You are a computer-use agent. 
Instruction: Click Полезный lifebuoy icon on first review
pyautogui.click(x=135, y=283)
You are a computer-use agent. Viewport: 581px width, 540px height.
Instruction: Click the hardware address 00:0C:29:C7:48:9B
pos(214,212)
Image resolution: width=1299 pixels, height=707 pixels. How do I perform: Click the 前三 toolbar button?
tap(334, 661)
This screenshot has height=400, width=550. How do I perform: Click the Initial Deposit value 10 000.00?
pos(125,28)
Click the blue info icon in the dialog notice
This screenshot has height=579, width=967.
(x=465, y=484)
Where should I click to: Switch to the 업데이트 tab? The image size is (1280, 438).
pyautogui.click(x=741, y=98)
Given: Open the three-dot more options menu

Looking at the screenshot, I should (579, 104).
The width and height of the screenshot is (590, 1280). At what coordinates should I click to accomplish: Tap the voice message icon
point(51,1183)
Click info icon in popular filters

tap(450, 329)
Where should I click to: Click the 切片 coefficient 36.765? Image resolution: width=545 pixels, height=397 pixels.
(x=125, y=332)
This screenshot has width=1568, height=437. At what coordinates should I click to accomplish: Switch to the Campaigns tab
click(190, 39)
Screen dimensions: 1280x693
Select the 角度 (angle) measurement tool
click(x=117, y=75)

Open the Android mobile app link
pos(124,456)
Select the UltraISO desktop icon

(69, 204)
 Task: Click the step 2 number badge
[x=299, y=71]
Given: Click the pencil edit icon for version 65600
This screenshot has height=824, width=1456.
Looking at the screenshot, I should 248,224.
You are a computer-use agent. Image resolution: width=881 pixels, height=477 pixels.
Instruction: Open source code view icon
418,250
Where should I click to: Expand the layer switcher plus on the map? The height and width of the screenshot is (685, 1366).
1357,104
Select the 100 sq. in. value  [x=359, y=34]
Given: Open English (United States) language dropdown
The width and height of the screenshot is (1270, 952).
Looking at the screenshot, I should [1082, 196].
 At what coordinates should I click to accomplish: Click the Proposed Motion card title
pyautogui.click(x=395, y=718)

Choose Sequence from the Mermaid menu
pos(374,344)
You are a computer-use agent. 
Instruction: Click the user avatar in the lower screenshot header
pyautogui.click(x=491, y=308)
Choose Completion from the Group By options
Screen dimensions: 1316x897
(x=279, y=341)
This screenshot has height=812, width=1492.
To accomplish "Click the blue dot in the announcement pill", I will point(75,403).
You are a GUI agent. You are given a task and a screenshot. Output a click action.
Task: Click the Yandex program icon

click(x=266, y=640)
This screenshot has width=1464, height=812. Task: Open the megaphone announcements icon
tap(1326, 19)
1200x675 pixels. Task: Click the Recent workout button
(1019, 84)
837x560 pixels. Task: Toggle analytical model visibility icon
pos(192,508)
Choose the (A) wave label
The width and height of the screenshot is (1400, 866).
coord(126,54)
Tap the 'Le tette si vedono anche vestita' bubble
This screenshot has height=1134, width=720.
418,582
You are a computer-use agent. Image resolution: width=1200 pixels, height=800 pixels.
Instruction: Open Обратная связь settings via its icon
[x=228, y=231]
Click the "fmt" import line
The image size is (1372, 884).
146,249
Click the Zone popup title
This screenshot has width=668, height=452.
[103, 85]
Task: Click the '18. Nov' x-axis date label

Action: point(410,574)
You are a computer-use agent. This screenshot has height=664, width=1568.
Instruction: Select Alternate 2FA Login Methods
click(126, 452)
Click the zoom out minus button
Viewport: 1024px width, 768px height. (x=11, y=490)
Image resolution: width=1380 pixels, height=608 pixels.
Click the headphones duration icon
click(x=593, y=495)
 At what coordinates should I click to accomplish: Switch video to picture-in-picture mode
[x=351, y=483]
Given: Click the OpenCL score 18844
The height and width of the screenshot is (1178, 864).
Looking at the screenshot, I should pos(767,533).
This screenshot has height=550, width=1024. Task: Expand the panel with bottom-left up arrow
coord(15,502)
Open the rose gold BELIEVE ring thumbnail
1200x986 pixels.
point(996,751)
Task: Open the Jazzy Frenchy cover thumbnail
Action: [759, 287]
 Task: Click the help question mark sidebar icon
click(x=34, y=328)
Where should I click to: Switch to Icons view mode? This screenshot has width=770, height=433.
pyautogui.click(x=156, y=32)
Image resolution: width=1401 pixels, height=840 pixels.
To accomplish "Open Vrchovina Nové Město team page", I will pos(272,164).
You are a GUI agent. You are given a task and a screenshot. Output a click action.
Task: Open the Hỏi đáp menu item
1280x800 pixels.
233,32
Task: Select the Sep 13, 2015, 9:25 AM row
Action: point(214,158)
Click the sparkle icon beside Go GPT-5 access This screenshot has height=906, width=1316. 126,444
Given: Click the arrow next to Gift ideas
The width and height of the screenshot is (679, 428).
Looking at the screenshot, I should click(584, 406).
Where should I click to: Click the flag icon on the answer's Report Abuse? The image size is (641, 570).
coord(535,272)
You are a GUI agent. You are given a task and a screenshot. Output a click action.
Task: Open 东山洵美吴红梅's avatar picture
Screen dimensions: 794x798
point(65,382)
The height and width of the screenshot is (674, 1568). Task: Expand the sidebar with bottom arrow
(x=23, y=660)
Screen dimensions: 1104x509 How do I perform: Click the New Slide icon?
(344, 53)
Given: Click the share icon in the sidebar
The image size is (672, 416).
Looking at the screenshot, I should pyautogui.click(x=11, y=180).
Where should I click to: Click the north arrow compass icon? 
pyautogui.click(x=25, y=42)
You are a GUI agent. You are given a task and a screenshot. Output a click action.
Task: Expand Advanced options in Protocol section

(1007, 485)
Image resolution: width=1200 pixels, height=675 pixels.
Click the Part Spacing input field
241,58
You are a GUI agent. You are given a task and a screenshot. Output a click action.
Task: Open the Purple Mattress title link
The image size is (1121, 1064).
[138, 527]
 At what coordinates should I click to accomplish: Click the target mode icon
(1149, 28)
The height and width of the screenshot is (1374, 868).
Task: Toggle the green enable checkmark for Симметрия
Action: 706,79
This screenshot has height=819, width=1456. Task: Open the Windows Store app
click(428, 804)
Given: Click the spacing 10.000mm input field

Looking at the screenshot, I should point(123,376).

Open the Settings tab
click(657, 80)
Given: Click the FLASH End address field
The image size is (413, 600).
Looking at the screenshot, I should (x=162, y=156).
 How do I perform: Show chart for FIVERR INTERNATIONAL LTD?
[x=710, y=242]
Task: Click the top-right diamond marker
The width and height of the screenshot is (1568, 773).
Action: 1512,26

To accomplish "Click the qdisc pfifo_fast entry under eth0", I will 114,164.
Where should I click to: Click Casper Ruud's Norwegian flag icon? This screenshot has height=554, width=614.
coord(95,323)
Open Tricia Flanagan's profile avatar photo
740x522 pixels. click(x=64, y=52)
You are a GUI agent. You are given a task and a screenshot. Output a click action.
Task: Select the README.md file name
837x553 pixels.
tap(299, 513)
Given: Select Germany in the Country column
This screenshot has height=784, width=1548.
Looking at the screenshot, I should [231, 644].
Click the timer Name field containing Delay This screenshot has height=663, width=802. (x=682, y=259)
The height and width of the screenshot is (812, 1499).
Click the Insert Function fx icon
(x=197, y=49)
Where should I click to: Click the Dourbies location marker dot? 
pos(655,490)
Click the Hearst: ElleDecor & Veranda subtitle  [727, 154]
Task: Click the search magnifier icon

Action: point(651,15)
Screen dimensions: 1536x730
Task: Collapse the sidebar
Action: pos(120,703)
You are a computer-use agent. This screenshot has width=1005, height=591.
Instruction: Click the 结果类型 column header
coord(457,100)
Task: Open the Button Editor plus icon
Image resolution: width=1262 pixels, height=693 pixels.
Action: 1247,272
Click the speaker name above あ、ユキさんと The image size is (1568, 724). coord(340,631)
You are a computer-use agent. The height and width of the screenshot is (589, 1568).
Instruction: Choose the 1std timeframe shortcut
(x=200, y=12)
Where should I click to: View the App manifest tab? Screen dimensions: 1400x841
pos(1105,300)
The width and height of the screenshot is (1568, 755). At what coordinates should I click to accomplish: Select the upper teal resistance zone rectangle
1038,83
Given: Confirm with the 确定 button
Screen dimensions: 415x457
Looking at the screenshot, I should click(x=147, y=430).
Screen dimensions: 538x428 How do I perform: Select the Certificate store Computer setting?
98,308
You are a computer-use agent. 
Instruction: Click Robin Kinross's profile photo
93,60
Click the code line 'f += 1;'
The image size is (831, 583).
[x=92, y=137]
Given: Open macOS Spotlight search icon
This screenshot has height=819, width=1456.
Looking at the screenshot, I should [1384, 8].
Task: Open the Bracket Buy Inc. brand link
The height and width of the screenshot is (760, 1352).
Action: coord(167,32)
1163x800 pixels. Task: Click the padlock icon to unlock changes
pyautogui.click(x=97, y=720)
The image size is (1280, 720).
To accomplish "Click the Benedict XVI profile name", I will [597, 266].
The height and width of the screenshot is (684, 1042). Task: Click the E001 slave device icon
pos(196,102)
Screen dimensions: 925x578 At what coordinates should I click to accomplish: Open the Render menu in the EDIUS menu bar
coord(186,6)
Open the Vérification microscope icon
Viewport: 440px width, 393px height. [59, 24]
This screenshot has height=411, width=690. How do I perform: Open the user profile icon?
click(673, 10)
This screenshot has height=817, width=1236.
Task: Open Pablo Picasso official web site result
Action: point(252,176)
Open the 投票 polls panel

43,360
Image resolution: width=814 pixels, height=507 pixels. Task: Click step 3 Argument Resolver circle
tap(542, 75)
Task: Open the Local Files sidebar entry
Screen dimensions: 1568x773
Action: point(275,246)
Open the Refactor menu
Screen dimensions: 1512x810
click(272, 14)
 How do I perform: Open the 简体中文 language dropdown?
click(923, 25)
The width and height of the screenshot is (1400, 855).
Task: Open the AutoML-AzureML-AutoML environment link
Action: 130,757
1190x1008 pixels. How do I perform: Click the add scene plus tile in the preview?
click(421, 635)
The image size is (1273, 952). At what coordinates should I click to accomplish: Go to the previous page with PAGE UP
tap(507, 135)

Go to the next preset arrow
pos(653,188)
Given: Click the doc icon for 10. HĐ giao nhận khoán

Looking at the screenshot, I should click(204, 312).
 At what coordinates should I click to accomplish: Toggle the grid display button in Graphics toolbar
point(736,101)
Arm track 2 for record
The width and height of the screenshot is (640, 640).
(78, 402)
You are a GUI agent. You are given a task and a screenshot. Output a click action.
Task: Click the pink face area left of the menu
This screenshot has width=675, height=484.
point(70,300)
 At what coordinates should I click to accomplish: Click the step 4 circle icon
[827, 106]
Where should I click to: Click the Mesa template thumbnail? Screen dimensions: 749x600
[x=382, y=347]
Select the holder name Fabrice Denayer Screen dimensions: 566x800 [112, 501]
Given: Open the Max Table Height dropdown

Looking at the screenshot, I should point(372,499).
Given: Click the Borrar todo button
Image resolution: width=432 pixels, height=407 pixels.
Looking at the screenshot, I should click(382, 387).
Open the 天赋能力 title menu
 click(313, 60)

_Exercise directions_
Write out the material verbatim from the line containing "You are a computer-use agent. Image resolution: width=881" through the line containing "Looking at the screenshot, I should [1082, 196].", including both of those lines.

_Answer to the exercise_
You are a computer-use agent. Image resolution: width=881 pixels, height=477 pixels.
Instruction: Open source code view icon
418,250
Where should I click to: Expand the layer switcher plus on the map? The height and width of the screenshot is (685, 1366).
1357,104
Select the 100 sq. in. value  [x=359, y=34]
Given: Open English (United States) language dropdown
The width and height of the screenshot is (1270, 952).
Looking at the screenshot, I should [1082, 196].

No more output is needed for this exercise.